端末開発という仕事を進めている流れの中で、遭遇してきたコストが合わないという現実を直視しているメーカーが多いのは事実だろう。また、そうした中でコストダウンを進めようと苦心惨憺しているのも事実だ。開発コストダウンで下請け叩きをしても始まらないのだが、結局仕事が回らなくなってきたところから切り捨ててというよりもプロジェクト自身が切り捨てられたりしている惨状ともいえるだろう。複数のキャリアにうまく自社のデザインをフィットさせようとしている会社もある。キャリアの仕様など鼻にもかけずにマイペースにものづくりにまい進しているメーカーなどは国内のメーカーではない。国内キャリアの複雑高度な端末仕様がクールな文化だという意見もあるのだが、クールな文化として感じ取る以前にビジネスとして始まらなければ話にならないのでもある。

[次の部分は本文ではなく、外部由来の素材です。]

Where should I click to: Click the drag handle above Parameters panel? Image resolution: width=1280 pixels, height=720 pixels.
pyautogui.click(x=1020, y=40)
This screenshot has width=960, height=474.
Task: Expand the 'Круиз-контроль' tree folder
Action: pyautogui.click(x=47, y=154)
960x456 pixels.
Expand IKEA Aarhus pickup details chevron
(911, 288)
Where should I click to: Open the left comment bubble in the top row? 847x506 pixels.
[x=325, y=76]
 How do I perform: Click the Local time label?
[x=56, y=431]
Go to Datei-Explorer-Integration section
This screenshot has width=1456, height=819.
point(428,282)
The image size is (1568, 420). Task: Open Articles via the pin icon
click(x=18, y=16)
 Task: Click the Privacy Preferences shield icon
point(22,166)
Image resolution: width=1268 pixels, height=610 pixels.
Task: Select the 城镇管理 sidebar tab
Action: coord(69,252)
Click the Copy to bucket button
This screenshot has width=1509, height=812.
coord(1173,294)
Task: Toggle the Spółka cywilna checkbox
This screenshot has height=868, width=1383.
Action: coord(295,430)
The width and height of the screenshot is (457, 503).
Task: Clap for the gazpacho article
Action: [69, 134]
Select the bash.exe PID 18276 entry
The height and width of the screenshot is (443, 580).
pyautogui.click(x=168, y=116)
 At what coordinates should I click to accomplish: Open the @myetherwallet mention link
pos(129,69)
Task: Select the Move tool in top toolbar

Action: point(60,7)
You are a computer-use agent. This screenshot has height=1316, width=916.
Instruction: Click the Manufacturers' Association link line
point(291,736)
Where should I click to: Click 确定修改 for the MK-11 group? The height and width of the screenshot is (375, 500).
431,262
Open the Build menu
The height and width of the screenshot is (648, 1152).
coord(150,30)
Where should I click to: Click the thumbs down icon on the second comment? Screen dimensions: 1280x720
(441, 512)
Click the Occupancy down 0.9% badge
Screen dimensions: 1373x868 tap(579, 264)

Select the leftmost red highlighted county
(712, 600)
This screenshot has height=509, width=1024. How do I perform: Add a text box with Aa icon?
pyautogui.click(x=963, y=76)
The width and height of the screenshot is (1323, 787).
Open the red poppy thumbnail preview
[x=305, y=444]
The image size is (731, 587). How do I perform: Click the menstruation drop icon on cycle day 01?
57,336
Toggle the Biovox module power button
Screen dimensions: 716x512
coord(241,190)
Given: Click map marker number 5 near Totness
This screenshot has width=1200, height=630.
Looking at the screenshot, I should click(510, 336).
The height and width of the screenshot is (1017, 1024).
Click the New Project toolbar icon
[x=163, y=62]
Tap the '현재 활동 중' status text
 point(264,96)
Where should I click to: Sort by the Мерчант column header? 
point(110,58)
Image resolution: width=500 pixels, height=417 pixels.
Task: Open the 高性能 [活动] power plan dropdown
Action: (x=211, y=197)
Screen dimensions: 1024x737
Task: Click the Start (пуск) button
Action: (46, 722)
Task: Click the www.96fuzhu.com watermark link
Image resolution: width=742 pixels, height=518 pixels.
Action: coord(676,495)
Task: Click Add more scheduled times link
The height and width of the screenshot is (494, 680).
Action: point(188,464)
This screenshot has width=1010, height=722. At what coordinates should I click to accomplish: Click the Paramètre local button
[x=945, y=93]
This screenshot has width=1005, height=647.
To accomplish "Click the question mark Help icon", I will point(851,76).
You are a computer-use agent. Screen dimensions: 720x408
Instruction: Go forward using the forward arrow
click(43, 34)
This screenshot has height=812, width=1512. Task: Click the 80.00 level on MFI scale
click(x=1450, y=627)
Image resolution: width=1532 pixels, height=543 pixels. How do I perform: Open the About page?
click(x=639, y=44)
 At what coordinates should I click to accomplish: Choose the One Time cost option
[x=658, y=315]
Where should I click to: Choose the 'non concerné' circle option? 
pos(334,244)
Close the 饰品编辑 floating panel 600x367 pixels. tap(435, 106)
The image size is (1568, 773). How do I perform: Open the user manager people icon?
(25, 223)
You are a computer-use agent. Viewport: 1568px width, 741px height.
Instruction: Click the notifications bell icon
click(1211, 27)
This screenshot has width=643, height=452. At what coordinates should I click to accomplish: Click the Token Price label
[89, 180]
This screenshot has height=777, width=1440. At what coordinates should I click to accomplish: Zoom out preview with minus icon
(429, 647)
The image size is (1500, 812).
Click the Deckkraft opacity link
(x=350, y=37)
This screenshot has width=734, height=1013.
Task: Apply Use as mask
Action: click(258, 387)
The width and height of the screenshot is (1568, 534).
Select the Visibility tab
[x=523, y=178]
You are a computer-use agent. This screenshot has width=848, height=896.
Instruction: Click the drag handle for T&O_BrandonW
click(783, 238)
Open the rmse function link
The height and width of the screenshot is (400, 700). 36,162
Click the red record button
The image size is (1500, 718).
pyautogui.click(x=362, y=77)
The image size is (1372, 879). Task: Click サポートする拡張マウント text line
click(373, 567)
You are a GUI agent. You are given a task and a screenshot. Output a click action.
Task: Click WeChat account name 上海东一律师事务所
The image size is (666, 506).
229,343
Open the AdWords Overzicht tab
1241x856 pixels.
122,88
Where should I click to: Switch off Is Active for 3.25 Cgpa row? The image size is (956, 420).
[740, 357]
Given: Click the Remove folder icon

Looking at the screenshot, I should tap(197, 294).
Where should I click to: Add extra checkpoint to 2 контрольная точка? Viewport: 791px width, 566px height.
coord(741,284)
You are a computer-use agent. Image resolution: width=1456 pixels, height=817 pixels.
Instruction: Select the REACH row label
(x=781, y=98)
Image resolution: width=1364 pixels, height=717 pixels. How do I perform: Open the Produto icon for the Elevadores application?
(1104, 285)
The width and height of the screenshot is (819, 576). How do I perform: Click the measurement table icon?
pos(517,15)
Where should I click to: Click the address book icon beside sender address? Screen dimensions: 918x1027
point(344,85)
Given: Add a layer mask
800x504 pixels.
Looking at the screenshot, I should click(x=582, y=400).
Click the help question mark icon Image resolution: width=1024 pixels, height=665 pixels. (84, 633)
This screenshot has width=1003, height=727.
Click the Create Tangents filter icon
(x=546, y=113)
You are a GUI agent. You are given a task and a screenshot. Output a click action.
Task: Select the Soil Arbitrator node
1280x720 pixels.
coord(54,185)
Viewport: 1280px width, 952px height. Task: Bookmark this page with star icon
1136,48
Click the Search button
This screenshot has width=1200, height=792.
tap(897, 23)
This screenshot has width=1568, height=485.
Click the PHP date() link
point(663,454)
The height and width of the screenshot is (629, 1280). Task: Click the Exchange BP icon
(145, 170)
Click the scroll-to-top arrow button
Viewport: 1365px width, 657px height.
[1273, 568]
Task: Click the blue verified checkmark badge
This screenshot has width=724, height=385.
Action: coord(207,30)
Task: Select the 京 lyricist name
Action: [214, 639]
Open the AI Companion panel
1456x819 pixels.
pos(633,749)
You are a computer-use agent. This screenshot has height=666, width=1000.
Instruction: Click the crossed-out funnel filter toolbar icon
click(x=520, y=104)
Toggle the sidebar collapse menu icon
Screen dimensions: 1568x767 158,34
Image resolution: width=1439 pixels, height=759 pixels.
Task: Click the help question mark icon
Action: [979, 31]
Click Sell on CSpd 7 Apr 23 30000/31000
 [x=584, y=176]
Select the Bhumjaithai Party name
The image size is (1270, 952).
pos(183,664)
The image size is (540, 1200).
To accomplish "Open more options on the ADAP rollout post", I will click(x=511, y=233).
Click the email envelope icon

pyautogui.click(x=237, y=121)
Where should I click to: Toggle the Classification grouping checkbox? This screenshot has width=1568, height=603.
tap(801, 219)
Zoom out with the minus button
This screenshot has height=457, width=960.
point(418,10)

ひとつの方策が最近二番煎じまで登場してきたキャリア自身によるデザインの推進である、国策として単にRUIMの互換性が課題だといっている脳天気な政府もいるのだがキャリア同士のサービスの競争を続けてきた流れに目を瞑って話をしても意味がない。懸命に国の援助も受けずに自らの投資を行いコストダウンにまい進しようとしているのである。サービスを競争させる中で端末の差別化でなくサーバーとしての差別化に走れというのなら、まだ納得がいくのだがそんな視点があるわけでもないし、P2Pで様々なサービスを実現していくことこそが時代の流れとも思えるのに、サービスと端末価格のバランスをうまく実現させようとしているキャリアの努力などを理解しないままの無策な政府提案だといえる。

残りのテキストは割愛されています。